On Aug 27, 2014, Zacks Investment Research downgraded Old Republic International Corporation ( ORI) to a Zacks Rank #4 (Sell).
Why the Downgrade?
Old Republic International has witnessed downward estimate revisions for 2014 and 2015 following disappointing second quarter results. Given its expected negative earnings growth rates in the upcoming quarters, it has more downside left.
Old Republic International’s second-quarter earnings missed the Zacks Consensus by 4% and plunged 64.2% year over year. Total revenue of $1.3 billion was down 8.7% year over year but came in line with the Zacks Consensus Estimate.
Results were impacted by higher case settlement and litigation costs in the consumer credit indemnity ("CCI") portion of the run-off business. Moreover, intermittent weaknesses in real estate and mortgage markets also affected the results.
The company is also experiencing softness in its Title Insurance business in where premium and fees declined 16.5% year over year for the six months ended Jun 30, 2014, mainly due to a significant drop in refinance transactions since mid 2013. Moreover, a rise in mortgage interest rates also ended up in reduced mortgage extensions, creating further pressure on the segment’s top line.

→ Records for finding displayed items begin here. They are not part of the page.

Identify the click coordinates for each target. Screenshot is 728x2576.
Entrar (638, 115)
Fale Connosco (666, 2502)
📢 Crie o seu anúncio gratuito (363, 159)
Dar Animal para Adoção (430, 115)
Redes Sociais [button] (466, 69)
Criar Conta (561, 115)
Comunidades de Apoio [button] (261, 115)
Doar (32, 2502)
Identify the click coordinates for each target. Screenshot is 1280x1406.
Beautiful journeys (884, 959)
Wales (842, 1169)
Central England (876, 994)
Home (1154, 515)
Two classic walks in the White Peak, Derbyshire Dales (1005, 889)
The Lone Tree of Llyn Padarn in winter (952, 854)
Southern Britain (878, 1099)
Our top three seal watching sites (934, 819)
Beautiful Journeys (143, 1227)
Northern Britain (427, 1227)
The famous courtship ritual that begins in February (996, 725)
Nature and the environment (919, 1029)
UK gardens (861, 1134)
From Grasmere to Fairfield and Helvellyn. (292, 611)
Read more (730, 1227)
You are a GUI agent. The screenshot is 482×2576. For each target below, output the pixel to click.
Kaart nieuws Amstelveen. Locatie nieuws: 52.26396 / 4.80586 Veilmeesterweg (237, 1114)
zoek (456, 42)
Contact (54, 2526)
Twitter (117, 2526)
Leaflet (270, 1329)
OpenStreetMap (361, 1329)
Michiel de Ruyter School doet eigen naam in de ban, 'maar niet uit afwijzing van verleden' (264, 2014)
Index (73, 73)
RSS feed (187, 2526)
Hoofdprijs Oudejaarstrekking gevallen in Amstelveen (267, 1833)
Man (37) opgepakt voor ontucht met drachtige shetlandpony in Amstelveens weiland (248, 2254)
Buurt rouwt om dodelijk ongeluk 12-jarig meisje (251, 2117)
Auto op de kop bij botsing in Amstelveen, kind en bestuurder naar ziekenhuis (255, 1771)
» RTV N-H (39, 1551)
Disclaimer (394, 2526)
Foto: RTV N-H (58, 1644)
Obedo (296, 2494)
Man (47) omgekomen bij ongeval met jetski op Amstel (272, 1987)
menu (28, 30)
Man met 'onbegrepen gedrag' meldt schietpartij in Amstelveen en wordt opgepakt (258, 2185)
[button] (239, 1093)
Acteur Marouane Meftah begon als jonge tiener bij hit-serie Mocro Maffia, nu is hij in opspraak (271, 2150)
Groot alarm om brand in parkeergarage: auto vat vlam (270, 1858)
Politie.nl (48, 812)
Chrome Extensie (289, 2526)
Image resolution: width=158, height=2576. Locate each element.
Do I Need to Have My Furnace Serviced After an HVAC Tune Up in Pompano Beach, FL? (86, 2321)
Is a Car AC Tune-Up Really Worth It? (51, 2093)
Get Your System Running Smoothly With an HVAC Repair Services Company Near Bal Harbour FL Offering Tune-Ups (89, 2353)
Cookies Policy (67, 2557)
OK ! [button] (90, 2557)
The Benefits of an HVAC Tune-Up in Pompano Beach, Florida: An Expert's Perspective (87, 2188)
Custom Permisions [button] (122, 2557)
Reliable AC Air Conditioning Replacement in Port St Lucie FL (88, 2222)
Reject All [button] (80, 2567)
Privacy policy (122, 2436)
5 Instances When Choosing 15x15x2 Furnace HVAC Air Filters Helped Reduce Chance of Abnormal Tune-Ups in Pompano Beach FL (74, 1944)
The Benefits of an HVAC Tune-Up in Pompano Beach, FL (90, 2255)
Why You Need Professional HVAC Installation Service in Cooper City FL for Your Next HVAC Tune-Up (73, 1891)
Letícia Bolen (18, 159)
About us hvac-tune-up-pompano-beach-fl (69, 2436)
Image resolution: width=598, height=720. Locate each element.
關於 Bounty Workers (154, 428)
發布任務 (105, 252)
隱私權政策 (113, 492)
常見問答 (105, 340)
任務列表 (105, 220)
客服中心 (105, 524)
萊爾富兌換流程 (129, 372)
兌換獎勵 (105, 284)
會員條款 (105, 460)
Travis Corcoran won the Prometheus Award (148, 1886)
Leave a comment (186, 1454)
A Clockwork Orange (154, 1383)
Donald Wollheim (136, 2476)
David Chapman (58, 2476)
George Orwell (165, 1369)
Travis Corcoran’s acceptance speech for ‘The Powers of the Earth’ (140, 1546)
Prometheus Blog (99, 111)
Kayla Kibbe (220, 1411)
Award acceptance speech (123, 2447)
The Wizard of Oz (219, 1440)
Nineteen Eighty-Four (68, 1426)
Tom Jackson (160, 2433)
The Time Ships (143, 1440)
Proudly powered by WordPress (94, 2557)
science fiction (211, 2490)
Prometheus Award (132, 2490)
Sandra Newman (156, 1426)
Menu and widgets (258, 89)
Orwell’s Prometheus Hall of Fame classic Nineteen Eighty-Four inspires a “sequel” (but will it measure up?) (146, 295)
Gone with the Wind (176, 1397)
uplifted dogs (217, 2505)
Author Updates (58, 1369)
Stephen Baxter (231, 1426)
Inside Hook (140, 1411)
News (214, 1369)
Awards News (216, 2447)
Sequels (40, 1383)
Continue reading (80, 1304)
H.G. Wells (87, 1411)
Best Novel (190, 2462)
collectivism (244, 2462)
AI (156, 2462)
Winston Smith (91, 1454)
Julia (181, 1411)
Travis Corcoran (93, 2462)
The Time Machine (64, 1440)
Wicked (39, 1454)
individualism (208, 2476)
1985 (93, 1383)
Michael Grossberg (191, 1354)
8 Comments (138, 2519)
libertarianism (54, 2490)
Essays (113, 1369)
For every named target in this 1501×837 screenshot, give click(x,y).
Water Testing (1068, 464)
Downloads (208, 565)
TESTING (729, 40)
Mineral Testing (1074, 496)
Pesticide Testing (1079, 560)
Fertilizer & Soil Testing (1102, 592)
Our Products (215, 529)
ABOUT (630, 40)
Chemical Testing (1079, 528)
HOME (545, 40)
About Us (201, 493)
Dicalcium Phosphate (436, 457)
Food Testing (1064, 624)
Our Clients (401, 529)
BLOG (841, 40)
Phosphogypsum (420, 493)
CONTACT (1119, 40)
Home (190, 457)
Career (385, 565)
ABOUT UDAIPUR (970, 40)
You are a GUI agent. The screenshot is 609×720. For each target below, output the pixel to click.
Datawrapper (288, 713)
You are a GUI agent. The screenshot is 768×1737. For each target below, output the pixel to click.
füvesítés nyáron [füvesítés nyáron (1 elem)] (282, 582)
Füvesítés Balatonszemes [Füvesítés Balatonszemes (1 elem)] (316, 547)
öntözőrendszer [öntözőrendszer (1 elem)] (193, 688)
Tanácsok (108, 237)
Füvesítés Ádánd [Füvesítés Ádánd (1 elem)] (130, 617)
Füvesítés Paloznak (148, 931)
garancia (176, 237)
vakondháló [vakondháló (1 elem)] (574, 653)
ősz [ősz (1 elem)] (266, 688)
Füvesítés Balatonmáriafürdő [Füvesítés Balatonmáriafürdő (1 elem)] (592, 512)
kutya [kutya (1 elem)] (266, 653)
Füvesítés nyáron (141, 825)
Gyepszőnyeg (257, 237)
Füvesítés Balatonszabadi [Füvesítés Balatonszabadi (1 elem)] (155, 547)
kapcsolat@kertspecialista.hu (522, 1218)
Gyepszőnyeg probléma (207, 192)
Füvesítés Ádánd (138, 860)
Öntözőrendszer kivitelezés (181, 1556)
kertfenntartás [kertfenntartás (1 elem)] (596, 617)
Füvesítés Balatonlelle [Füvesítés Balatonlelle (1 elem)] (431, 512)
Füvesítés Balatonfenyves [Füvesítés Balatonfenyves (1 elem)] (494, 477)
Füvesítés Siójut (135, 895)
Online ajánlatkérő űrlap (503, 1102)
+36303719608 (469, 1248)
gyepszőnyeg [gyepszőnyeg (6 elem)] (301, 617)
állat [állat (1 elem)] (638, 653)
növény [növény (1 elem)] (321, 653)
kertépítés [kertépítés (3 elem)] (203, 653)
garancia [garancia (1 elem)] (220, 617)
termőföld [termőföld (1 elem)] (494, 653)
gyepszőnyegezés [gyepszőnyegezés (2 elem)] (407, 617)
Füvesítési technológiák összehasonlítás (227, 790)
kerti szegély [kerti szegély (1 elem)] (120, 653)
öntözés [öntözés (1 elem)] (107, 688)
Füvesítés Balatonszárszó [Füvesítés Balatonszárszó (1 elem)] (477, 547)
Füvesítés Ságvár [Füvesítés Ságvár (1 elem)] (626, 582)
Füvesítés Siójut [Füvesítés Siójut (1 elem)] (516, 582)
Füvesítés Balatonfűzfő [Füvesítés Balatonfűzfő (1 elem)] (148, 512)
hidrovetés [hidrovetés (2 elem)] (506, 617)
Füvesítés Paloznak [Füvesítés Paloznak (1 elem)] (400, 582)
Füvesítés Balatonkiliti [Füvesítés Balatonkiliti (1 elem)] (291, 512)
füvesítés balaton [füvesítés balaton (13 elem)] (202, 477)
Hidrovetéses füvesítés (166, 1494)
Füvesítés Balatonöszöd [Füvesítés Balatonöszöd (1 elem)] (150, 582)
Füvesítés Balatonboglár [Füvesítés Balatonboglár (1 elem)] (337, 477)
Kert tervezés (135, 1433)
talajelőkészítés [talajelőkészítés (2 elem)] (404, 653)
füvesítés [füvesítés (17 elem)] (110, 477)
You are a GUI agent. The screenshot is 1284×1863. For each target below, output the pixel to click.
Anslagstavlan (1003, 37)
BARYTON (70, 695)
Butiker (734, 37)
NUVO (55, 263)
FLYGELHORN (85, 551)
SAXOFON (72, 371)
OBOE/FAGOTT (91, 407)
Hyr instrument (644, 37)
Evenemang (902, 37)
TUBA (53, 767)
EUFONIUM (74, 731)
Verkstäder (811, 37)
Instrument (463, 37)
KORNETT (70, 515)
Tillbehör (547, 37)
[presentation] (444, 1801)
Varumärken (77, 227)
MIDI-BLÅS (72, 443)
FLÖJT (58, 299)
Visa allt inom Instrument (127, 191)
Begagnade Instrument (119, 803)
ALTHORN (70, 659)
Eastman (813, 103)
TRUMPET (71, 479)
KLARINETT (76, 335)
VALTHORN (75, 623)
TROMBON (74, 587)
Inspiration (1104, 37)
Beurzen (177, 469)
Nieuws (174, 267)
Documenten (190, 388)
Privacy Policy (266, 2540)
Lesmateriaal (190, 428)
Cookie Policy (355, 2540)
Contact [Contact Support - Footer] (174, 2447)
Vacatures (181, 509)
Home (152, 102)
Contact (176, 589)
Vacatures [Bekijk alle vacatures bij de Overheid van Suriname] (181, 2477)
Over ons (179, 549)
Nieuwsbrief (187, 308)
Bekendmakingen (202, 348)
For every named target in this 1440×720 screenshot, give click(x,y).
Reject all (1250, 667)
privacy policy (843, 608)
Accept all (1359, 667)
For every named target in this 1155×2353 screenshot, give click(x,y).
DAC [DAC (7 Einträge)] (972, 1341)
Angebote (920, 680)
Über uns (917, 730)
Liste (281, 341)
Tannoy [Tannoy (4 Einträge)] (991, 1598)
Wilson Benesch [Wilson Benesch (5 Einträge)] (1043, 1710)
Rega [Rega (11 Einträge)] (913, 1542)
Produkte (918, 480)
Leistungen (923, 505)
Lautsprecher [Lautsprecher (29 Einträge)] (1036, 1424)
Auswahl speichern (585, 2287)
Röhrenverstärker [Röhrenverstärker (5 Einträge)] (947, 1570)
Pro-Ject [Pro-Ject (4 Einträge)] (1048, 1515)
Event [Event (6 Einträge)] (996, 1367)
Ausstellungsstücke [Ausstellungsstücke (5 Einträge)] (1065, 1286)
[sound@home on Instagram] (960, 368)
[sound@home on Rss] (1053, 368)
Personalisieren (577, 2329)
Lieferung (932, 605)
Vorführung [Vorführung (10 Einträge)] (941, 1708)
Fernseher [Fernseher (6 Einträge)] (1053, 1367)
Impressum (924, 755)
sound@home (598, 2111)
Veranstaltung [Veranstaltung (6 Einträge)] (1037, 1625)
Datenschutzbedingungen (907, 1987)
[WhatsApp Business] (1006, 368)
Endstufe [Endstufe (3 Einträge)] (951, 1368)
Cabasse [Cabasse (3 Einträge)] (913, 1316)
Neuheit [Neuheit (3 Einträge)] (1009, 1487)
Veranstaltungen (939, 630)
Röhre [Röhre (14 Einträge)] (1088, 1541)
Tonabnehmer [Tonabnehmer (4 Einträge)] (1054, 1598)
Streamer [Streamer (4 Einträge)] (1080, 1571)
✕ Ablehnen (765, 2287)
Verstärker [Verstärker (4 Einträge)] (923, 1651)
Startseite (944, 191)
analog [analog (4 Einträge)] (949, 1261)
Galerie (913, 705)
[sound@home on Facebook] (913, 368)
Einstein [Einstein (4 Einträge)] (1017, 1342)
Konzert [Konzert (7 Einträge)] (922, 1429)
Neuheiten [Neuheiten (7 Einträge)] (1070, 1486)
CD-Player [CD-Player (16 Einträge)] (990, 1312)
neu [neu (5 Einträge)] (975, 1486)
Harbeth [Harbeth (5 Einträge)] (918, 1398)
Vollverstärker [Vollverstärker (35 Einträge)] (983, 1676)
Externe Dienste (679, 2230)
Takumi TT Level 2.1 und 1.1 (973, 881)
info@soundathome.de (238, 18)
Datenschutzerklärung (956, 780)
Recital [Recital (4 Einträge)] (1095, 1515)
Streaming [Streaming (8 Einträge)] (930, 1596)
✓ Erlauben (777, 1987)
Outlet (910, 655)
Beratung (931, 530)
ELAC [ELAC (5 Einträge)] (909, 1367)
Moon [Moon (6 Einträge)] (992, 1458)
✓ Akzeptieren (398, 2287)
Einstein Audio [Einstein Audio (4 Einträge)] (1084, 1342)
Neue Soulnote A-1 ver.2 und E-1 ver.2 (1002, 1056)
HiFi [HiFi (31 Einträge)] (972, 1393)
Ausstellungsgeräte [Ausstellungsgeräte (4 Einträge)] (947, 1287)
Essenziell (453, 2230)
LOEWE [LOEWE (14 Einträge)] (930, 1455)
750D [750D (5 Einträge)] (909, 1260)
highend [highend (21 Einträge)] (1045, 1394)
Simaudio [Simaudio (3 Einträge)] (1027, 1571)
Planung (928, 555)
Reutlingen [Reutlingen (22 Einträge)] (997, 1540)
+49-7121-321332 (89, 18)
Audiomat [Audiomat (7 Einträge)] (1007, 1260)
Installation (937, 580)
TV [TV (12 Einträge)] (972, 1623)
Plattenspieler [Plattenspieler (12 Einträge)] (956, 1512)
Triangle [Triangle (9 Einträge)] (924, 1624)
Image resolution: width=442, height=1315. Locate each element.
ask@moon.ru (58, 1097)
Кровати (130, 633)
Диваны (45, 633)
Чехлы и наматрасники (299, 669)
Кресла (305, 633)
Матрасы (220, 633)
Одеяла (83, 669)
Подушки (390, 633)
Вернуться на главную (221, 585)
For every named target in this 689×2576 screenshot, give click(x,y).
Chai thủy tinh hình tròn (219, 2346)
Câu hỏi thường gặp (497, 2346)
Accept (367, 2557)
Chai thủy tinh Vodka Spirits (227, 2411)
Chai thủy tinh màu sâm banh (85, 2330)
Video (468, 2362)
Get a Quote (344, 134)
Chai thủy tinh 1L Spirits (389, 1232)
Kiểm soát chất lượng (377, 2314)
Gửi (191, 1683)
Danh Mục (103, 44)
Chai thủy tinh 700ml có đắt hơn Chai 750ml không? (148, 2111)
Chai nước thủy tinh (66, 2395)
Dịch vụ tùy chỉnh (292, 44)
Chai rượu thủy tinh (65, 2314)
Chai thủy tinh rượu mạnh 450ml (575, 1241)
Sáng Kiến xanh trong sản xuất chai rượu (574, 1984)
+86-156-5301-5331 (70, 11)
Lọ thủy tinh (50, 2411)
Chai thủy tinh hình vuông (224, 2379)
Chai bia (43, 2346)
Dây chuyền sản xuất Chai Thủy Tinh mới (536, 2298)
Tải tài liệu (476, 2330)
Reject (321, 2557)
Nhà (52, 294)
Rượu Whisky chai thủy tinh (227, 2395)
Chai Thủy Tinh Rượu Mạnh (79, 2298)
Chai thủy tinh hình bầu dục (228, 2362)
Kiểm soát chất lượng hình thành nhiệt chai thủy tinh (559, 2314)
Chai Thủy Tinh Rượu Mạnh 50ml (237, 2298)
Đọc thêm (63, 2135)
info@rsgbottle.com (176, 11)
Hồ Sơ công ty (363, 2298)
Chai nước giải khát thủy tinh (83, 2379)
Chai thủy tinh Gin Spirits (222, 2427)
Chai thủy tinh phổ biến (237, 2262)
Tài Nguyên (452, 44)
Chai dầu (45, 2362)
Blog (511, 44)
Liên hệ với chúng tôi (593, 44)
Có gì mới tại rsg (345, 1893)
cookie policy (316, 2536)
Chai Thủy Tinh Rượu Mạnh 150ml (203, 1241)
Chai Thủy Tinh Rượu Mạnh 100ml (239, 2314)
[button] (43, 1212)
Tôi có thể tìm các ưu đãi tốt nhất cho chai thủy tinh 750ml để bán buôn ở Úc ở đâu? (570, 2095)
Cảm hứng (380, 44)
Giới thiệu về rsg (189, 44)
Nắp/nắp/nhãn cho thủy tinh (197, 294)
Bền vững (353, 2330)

Old Republic isn’t looking too great from an earnings estimate revision perspective either. The Zacks Consensus Estimate for 2014 has moved down 16.7% to 90 cents over the last 60 days. The same for 2015 fell 0.9% to $1.09 per share over the same time frame.
Other Stocks to Consider
While Old Republic International’s unimpressive Zacks Ranks does not call for investor attention, some better-ranked stocks in the industry include American International Group, Inc. ( AIG), BB Seguridade Participa ( BBSEY) and Fortegra Financial Corp. ( FRF). All these stocks carry a Zacks Rank #2 (Buy).